Entries taken from a collection:
*** Block opens ***

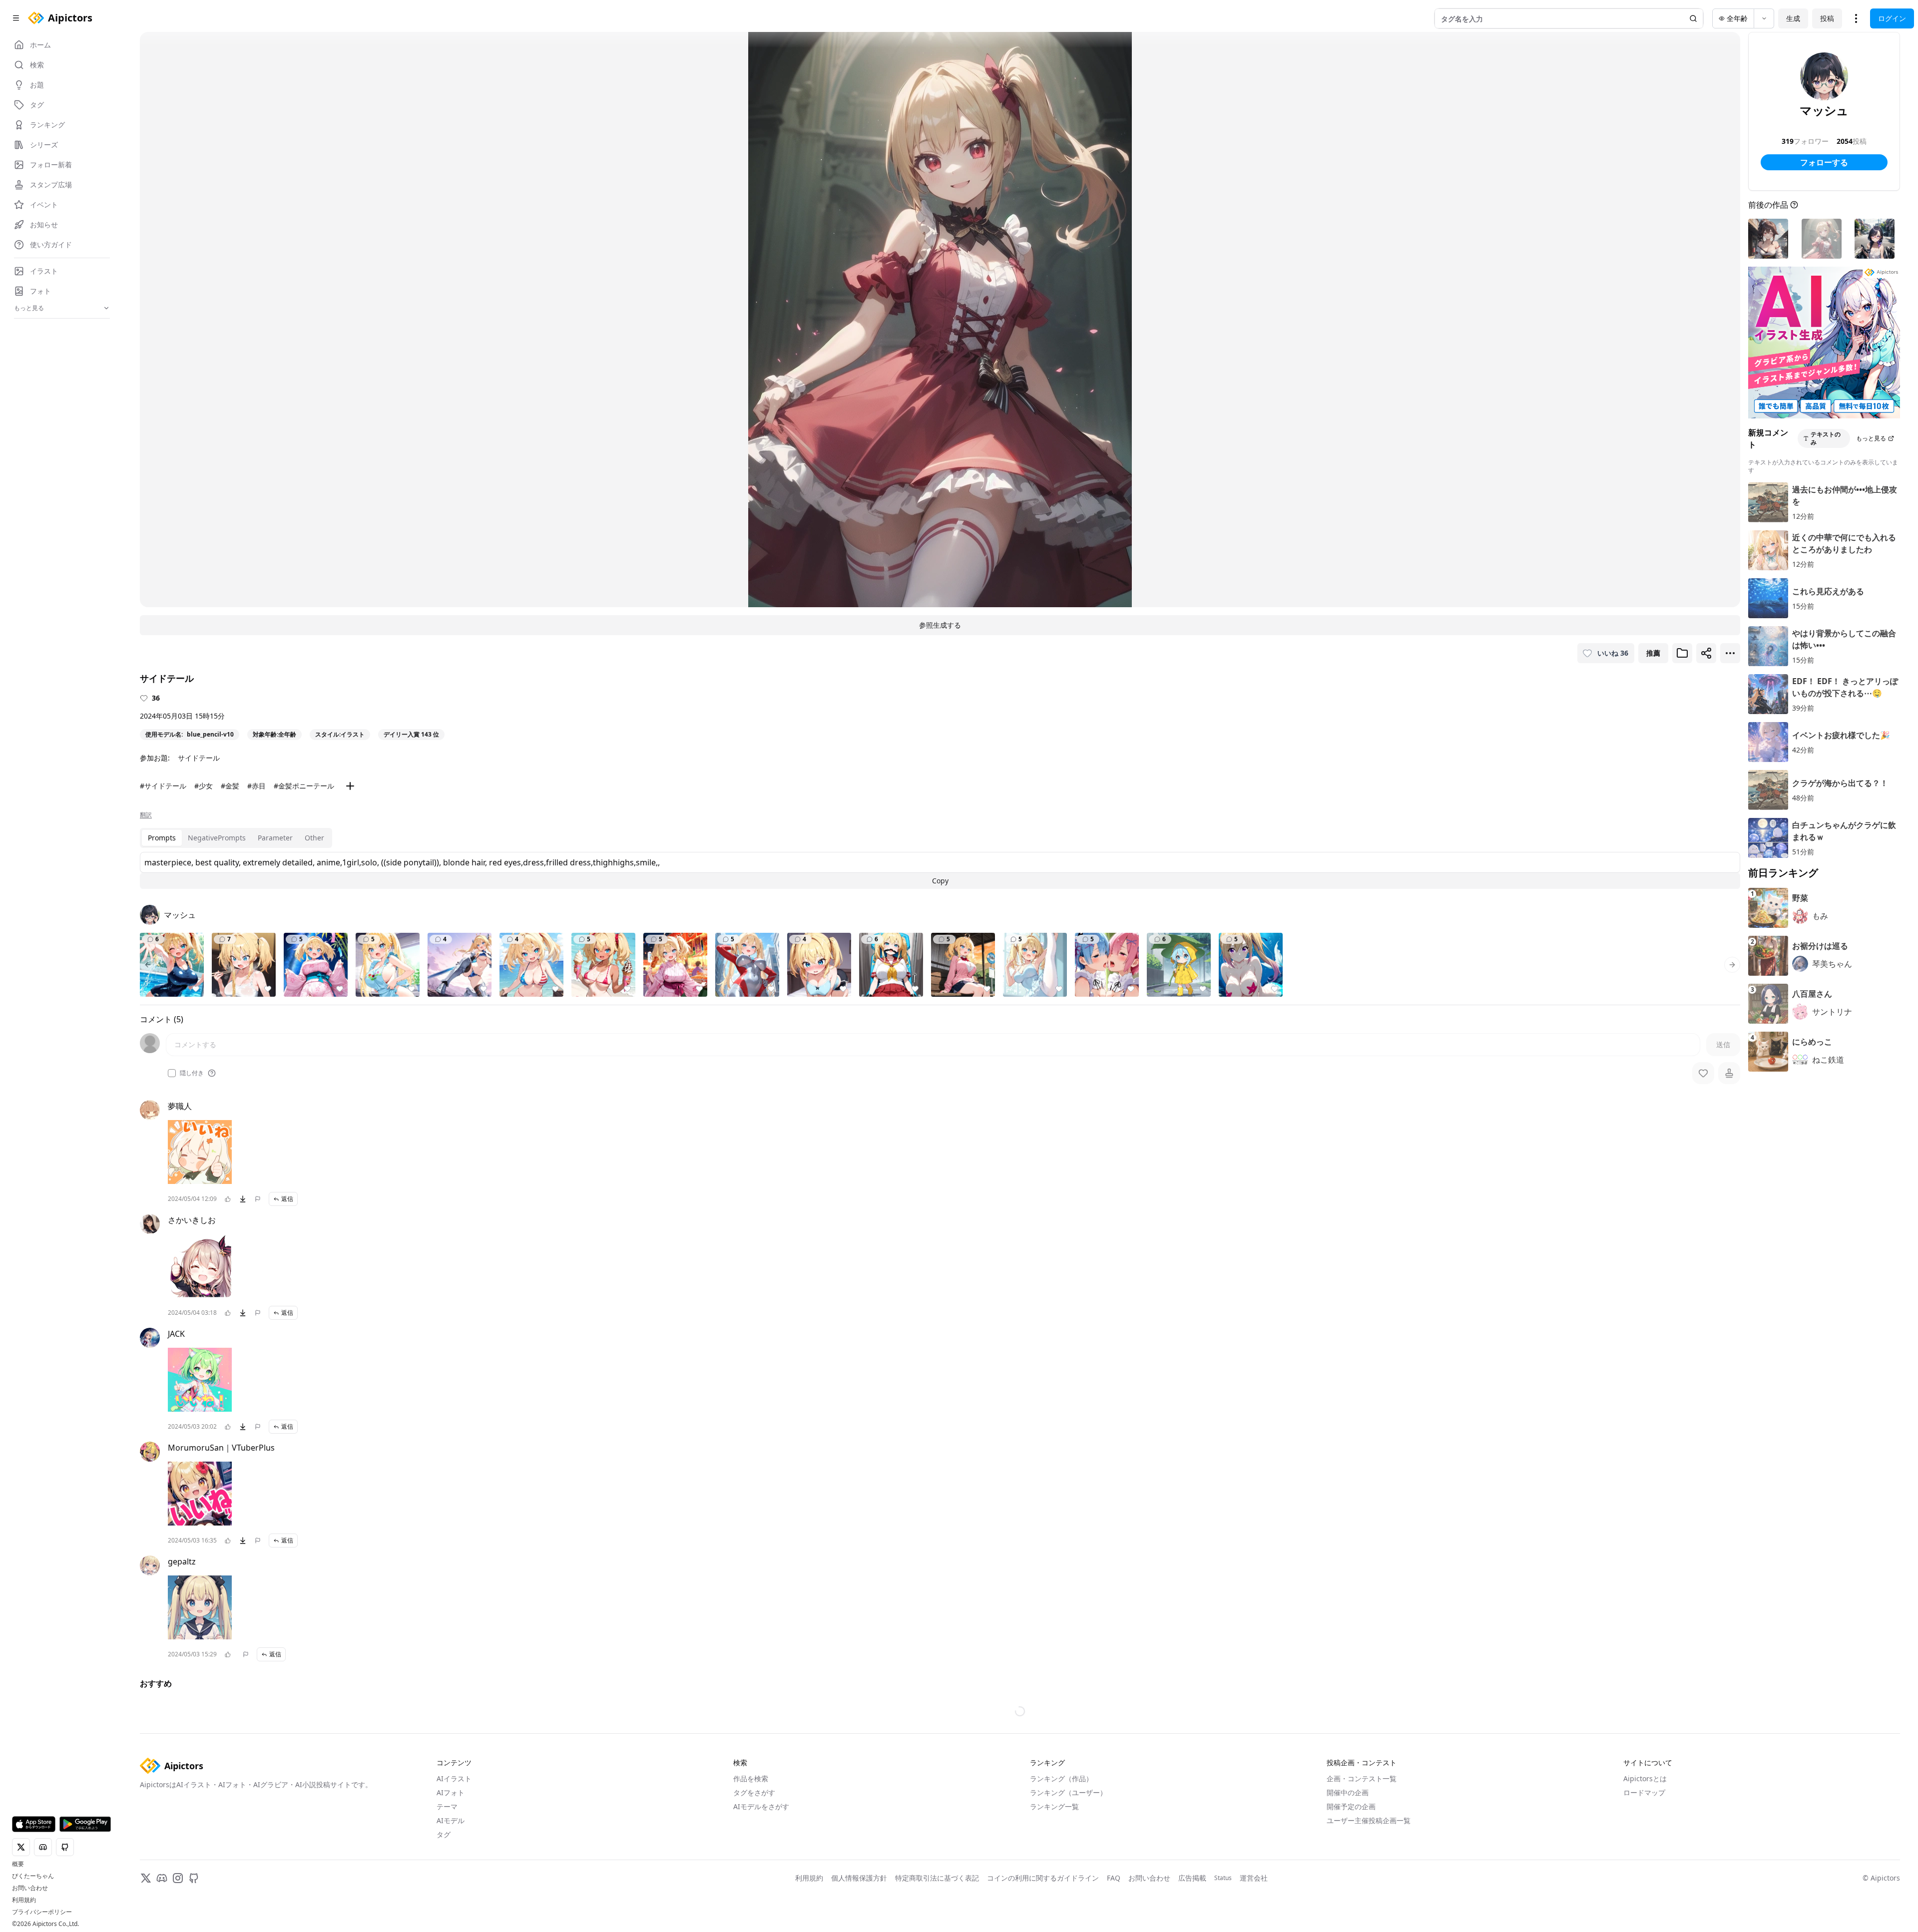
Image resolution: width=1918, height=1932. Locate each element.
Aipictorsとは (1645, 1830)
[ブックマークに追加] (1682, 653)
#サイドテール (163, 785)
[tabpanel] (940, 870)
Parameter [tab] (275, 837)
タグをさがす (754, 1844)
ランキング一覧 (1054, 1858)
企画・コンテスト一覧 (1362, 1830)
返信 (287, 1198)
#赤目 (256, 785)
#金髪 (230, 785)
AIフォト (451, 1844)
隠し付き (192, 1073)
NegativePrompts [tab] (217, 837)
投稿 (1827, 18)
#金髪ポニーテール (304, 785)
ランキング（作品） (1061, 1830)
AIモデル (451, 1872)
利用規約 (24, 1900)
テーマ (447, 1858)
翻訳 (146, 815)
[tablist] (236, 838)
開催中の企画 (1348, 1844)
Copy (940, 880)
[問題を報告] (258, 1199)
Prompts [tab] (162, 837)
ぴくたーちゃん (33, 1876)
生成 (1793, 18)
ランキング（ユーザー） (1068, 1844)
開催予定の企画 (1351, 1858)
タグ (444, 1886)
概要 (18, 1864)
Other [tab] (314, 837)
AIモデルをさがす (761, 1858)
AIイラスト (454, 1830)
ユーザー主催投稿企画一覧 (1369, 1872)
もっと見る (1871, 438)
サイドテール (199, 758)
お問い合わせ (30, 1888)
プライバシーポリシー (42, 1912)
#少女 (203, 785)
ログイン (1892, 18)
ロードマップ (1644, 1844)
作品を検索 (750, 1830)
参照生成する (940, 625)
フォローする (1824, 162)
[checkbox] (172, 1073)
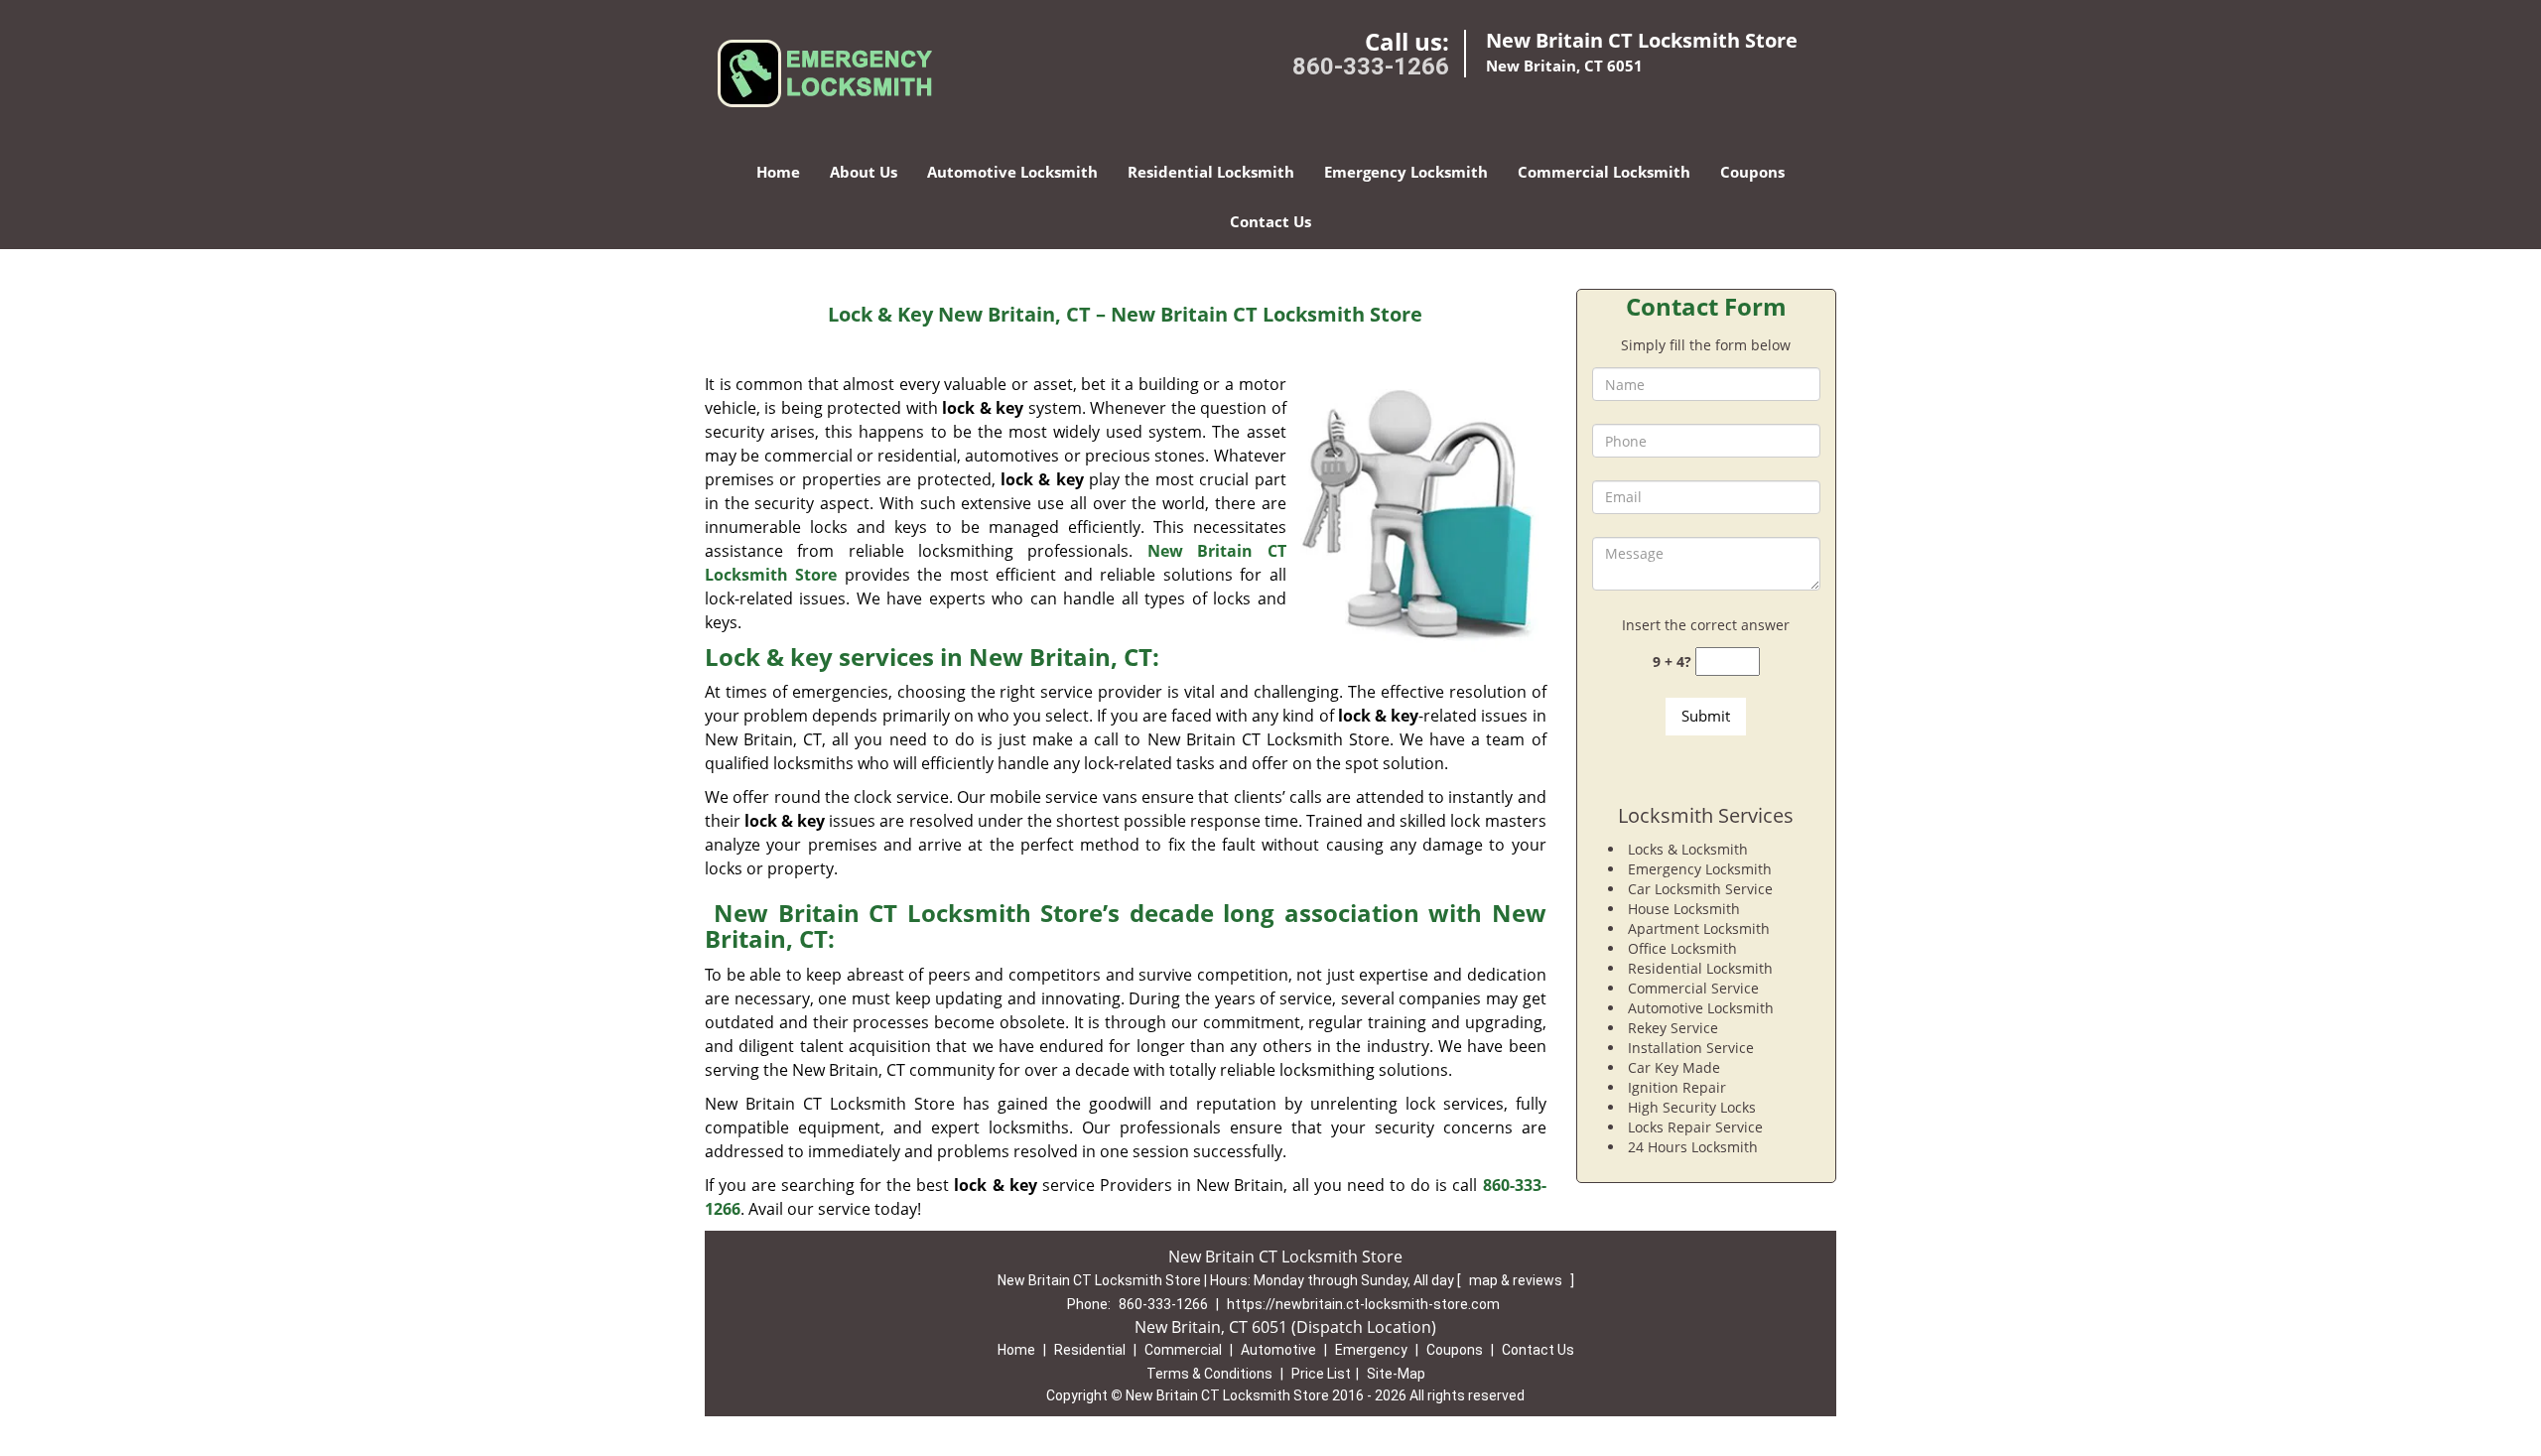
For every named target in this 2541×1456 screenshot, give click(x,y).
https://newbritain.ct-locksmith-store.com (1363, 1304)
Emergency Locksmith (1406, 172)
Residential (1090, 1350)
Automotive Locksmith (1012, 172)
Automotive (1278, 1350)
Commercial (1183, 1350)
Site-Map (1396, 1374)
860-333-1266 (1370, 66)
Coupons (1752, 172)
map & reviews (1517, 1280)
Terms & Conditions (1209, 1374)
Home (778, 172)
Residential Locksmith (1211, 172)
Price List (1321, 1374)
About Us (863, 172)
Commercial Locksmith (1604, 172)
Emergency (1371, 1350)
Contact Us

*** Block closes ***

_TASK GOAL_
Give the entries back verbatim and omit the images.

_ANSWER FOR THE TASK_
Image resolution: width=1918, height=1932. Locate each element.
Aipictorsとは (1645, 1830)
[ブックマークに追加] (1682, 653)
#サイドテール (163, 785)
[tabpanel] (940, 870)
Parameter [tab] (275, 837)
タグをさがす (754, 1844)
ランキング一覧 (1054, 1858)
企画・コンテスト一覧 (1362, 1830)
返信 (287, 1198)
#赤目 (256, 785)
#金髪 (230, 785)
AIフォト (451, 1844)
隠し付き (192, 1073)
NegativePrompts [tab] (217, 837)
投稿 (1827, 18)
#金髪ポニーテール (304, 785)
ランキング（作品） (1061, 1830)
AIモデル (451, 1872)
利用規約 (24, 1900)
テーマ (447, 1858)
翻訳 (146, 815)
[tablist] (236, 838)
開催中の企画 (1348, 1844)
Copy (940, 880)
[問題を報告] (258, 1199)
Prompts [tab] (162, 837)
ぴくたーちゃん (33, 1876)
生成 (1793, 18)
ランキング（ユーザー） (1068, 1844)
開催予定の企画 (1351, 1858)
タグ (444, 1886)
概要 (18, 1864)
Other [tab] (314, 837)
AIモデルをさがす (761, 1858)
AIイラスト (454, 1830)
ユーザー主催投稿企画一覧 (1369, 1872)
もっと見る (1871, 438)
サイドテール (199, 758)
お問い合わせ (30, 1888)
プライバシーポリシー (42, 1912)
#少女 (203, 785)
ログイン (1892, 18)
ロードマップ (1644, 1844)
作品を検索 (750, 1830)
参照生成する (940, 625)
フォローする (1824, 162)
[checkbox] (172, 1073)
For every named target in this 2541×1456 screenshot, give click(x,y).
https://newbritain.ct-locksmith-store.com (1363, 1304)
Emergency Locksmith (1406, 172)
Residential (1090, 1350)
Automotive Locksmith (1012, 172)
Automotive (1278, 1350)
Commercial (1183, 1350)
Site-Map (1396, 1374)
860-333-1266 (1370, 66)
Coupons (1752, 172)
map & reviews (1517, 1280)
Terms & Conditions (1209, 1374)
Home (778, 172)
Residential Locksmith (1211, 172)
Price List (1321, 1374)
About Us (863, 172)
Commercial Locksmith (1604, 172)
Emergency (1371, 1350)
Contact Us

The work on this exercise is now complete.